THE TASK:
Since pictures are not part of the copy, please output only the lines from the one with "Given: Open presets settings gear icon" through the end of the data below, exactly as written.

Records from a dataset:

○ ○ ○ ○ ○

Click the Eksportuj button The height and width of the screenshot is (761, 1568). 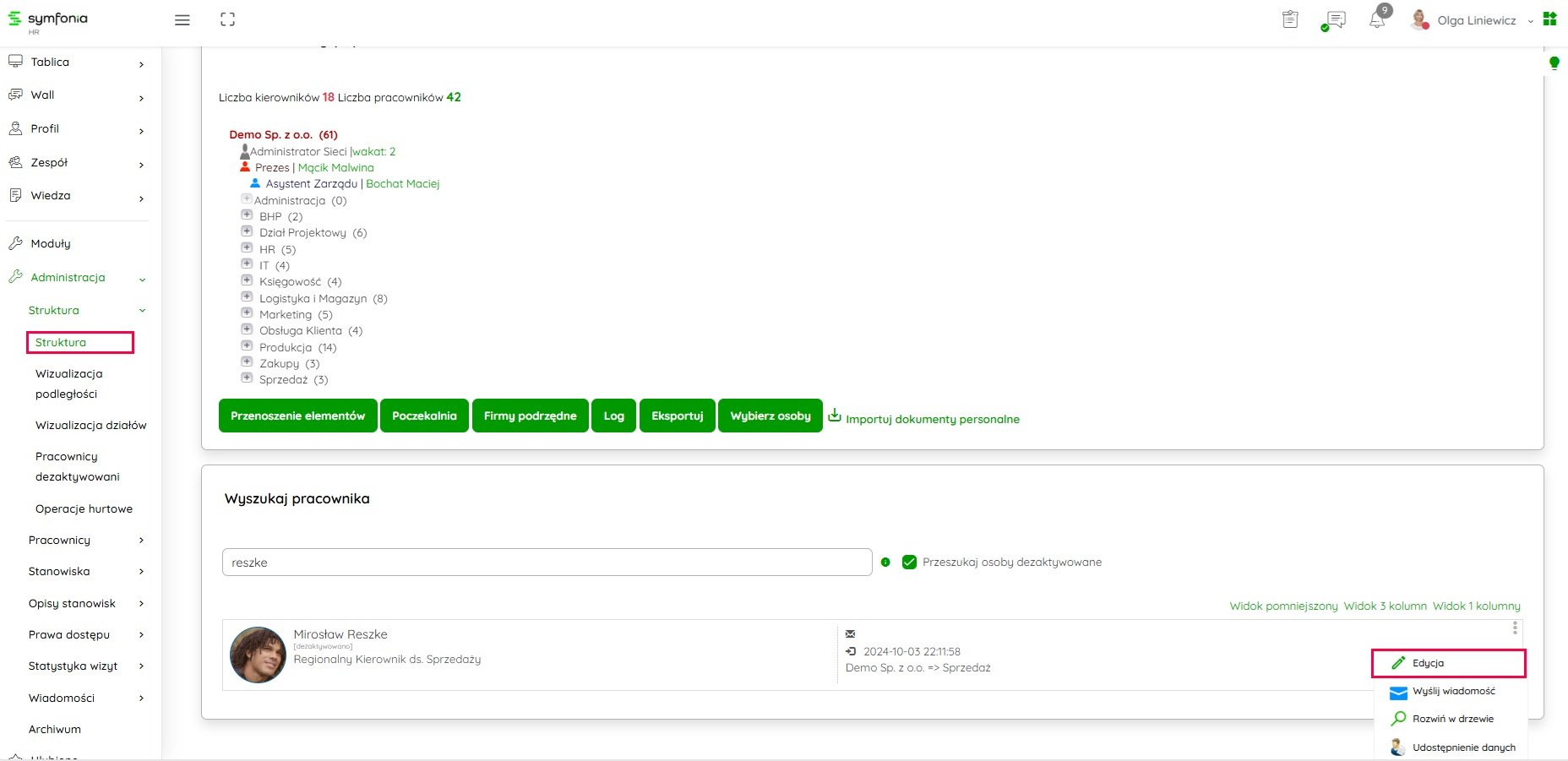(x=677, y=416)
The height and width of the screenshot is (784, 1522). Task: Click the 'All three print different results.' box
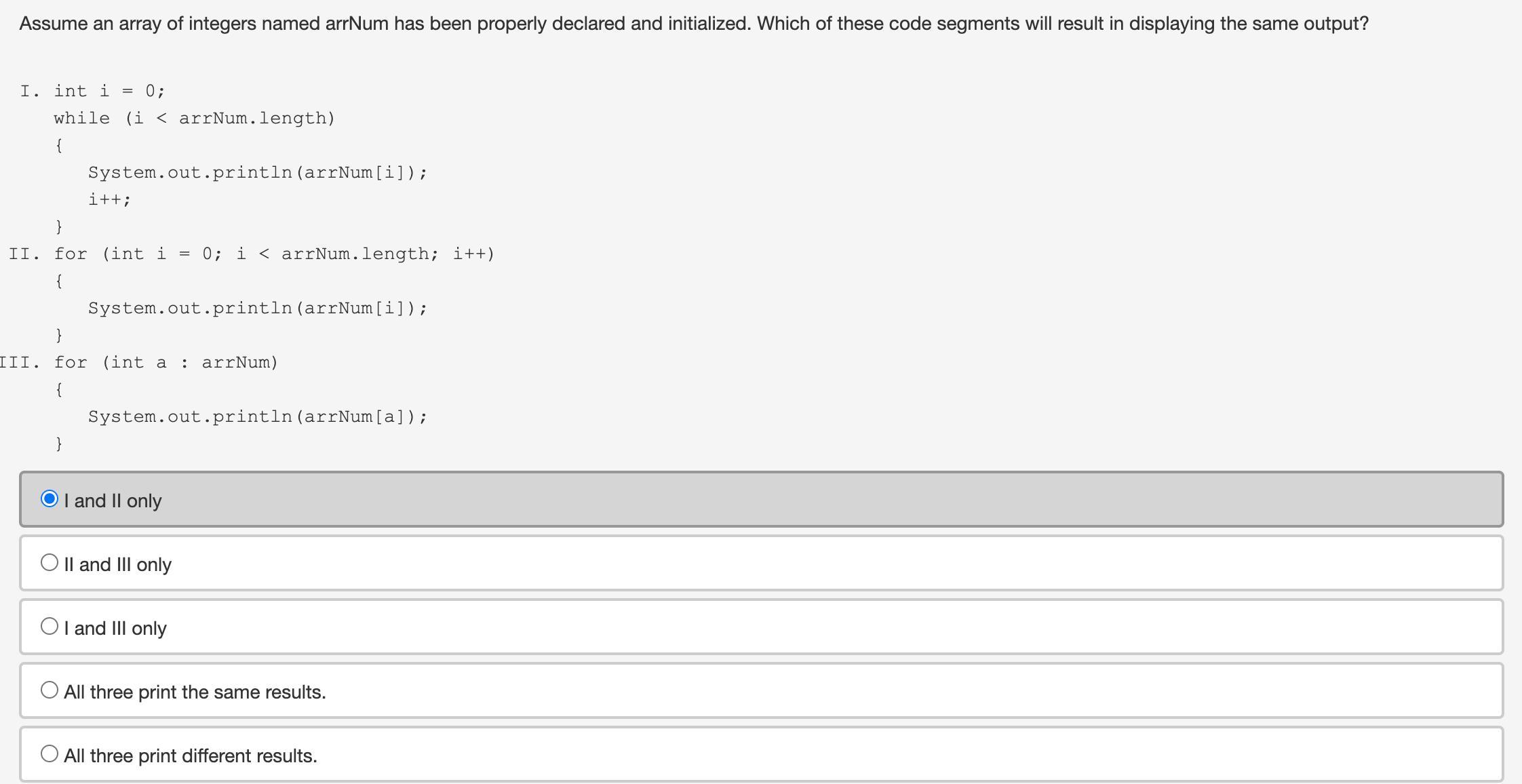pyautogui.click(x=761, y=754)

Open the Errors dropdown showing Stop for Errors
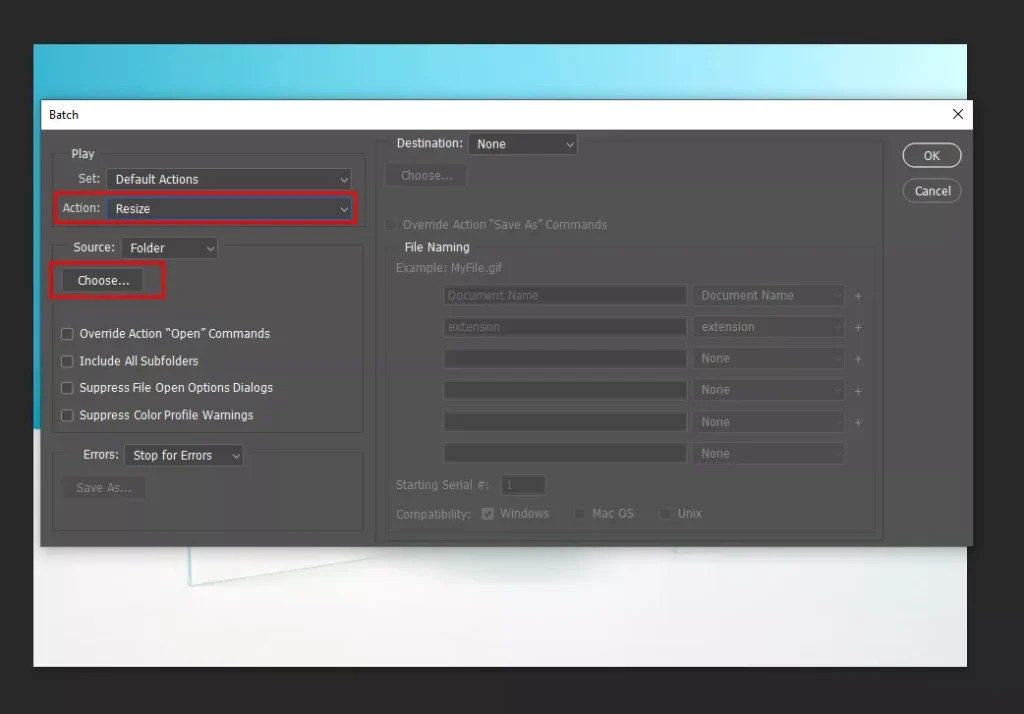pyautogui.click(x=183, y=455)
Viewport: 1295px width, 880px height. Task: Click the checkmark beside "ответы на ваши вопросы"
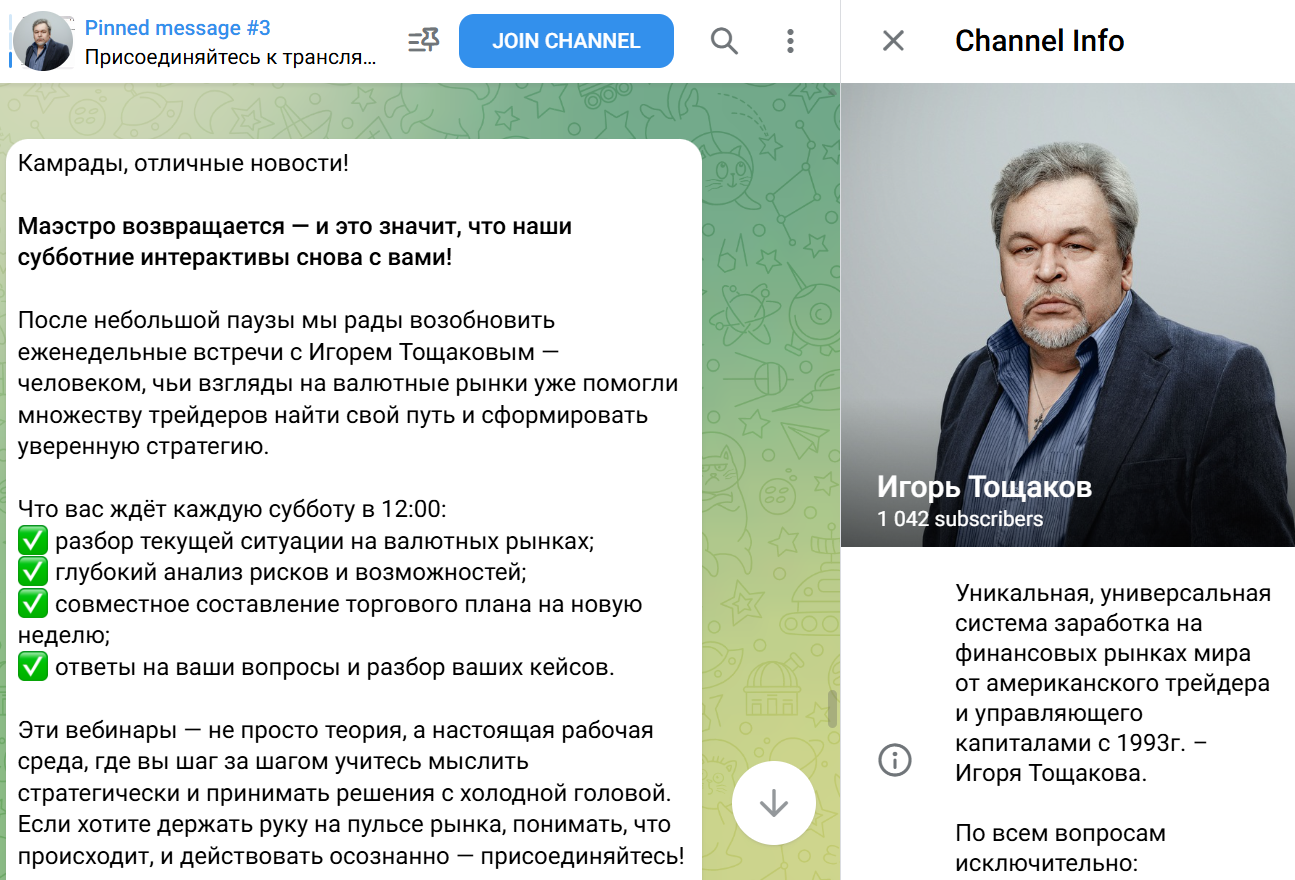click(x=31, y=666)
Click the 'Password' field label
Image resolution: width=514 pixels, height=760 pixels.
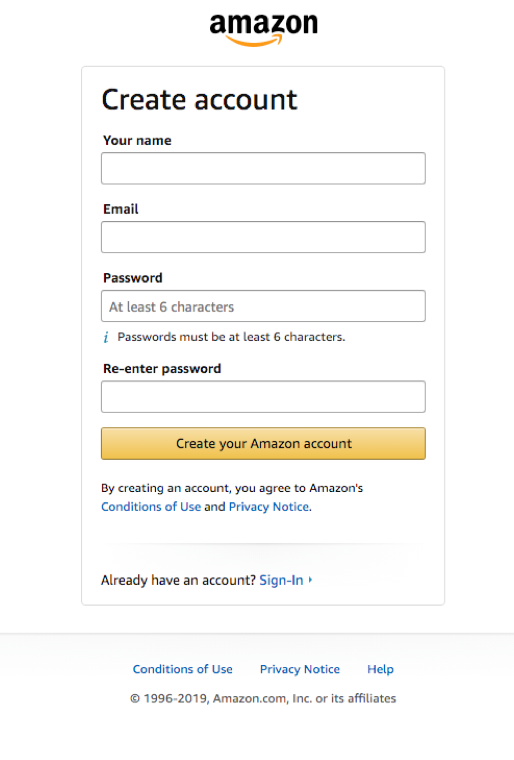pos(133,278)
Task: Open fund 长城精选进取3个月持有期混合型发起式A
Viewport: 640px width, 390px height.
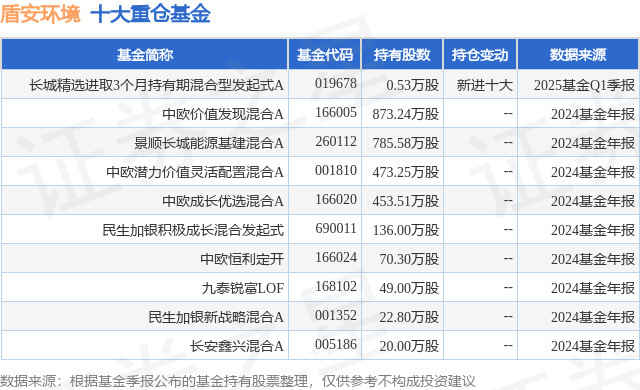Action: pos(156,85)
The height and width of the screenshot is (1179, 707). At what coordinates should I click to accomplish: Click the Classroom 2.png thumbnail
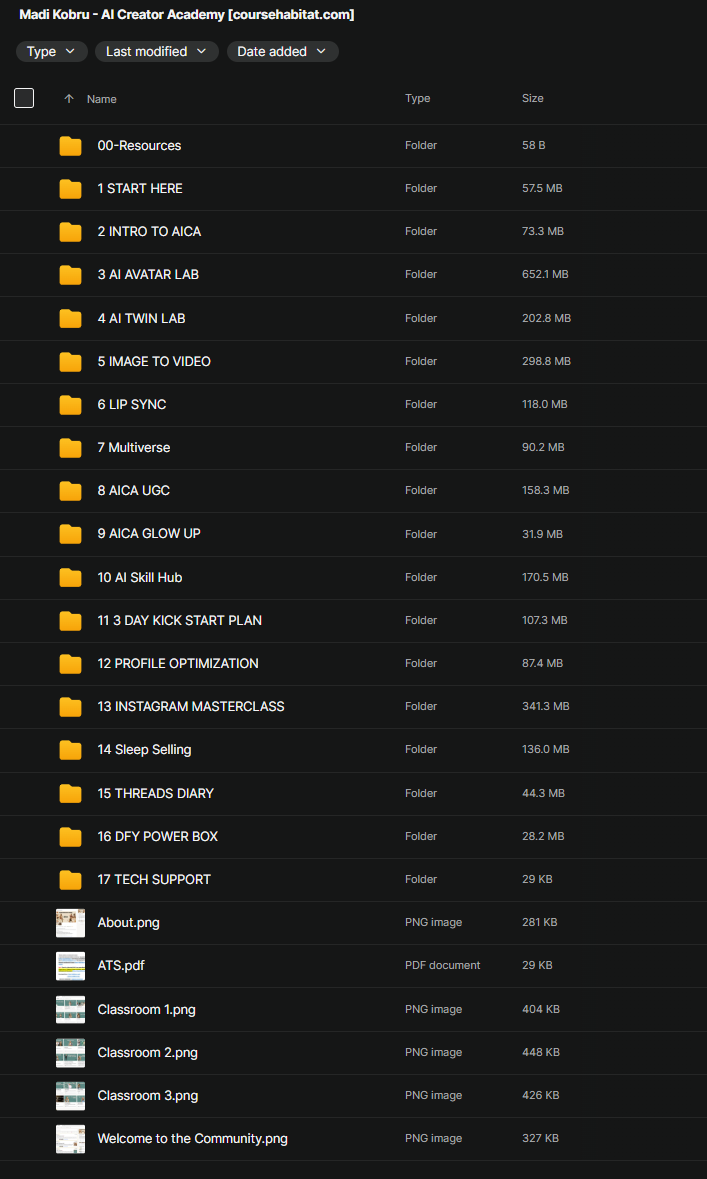[70, 1053]
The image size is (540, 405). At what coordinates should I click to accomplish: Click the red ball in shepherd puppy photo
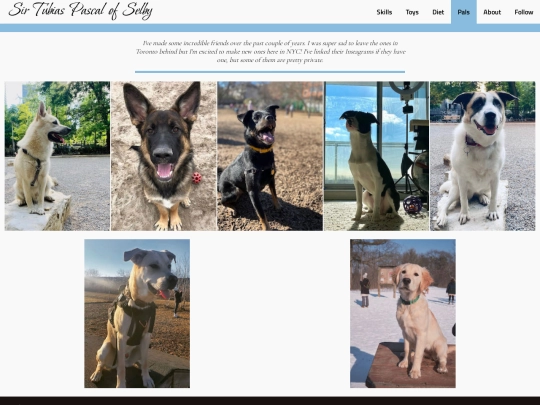pyautogui.click(x=197, y=178)
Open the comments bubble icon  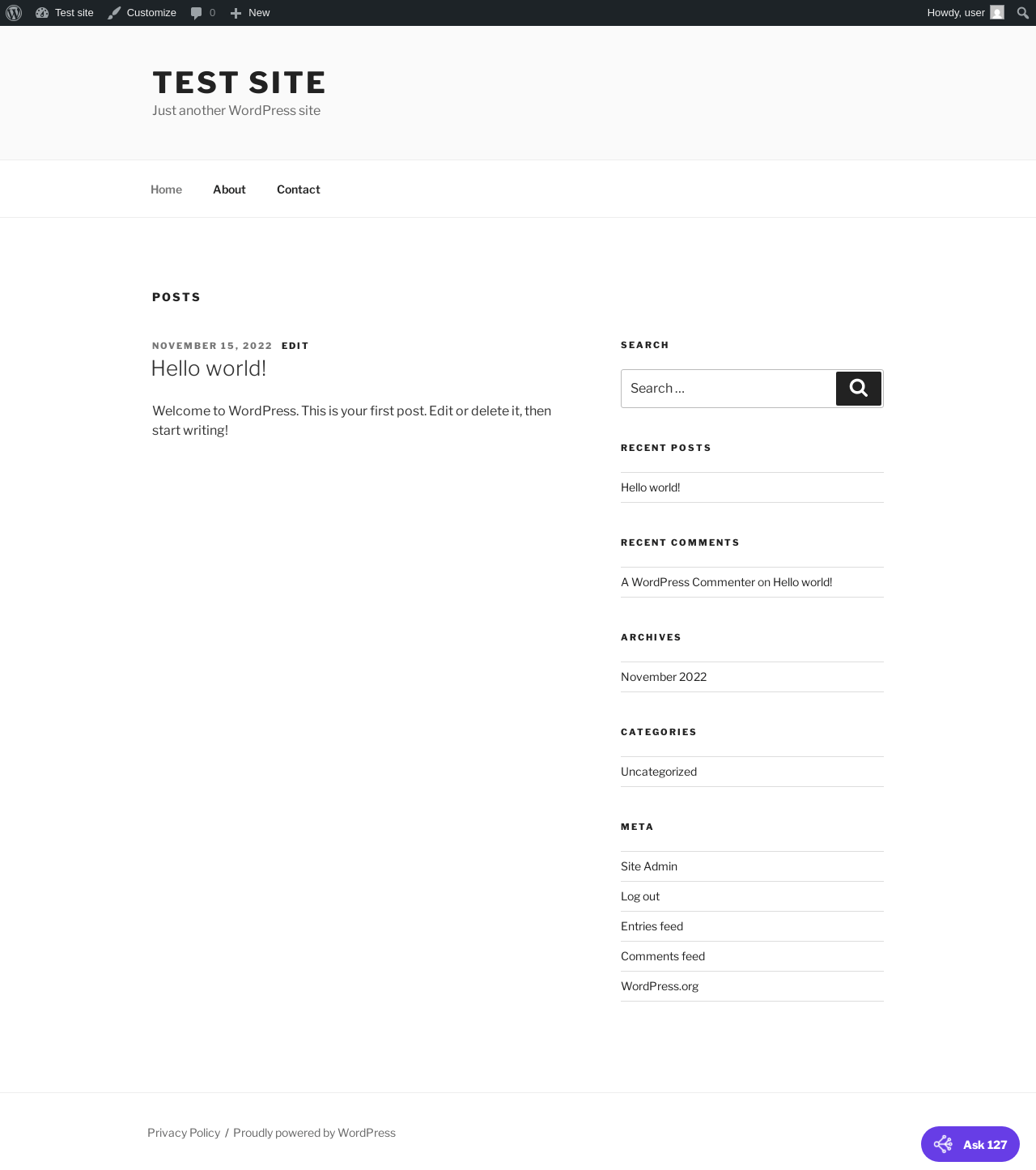point(196,13)
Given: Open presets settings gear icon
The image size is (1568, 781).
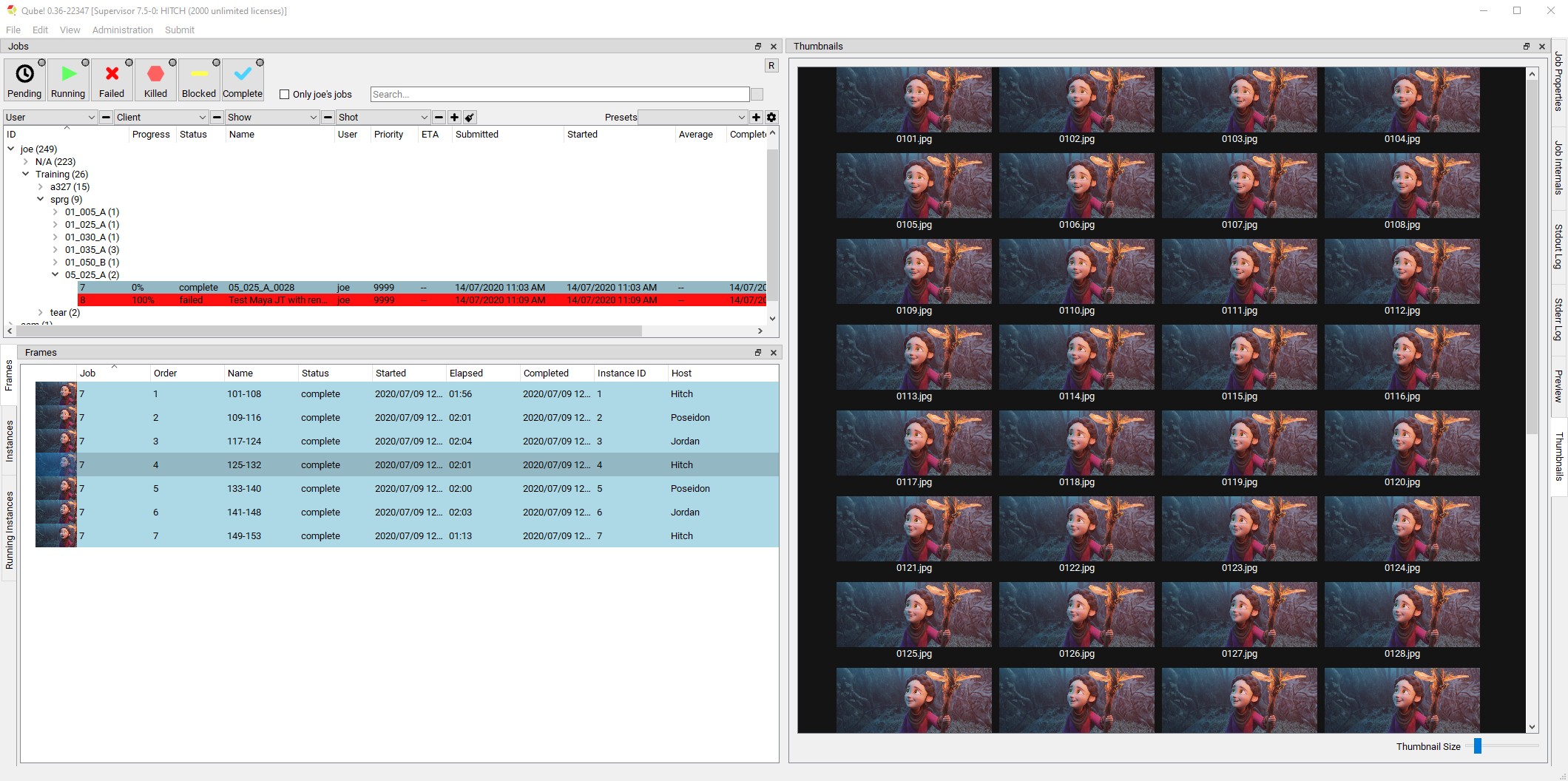Looking at the screenshot, I should click(771, 118).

○ ○ ○ ○ ○

RESPONSE TO THIS TASK:
Given: Open presets settings gear icon
The image size is (1568, 781).
Looking at the screenshot, I should click(771, 118).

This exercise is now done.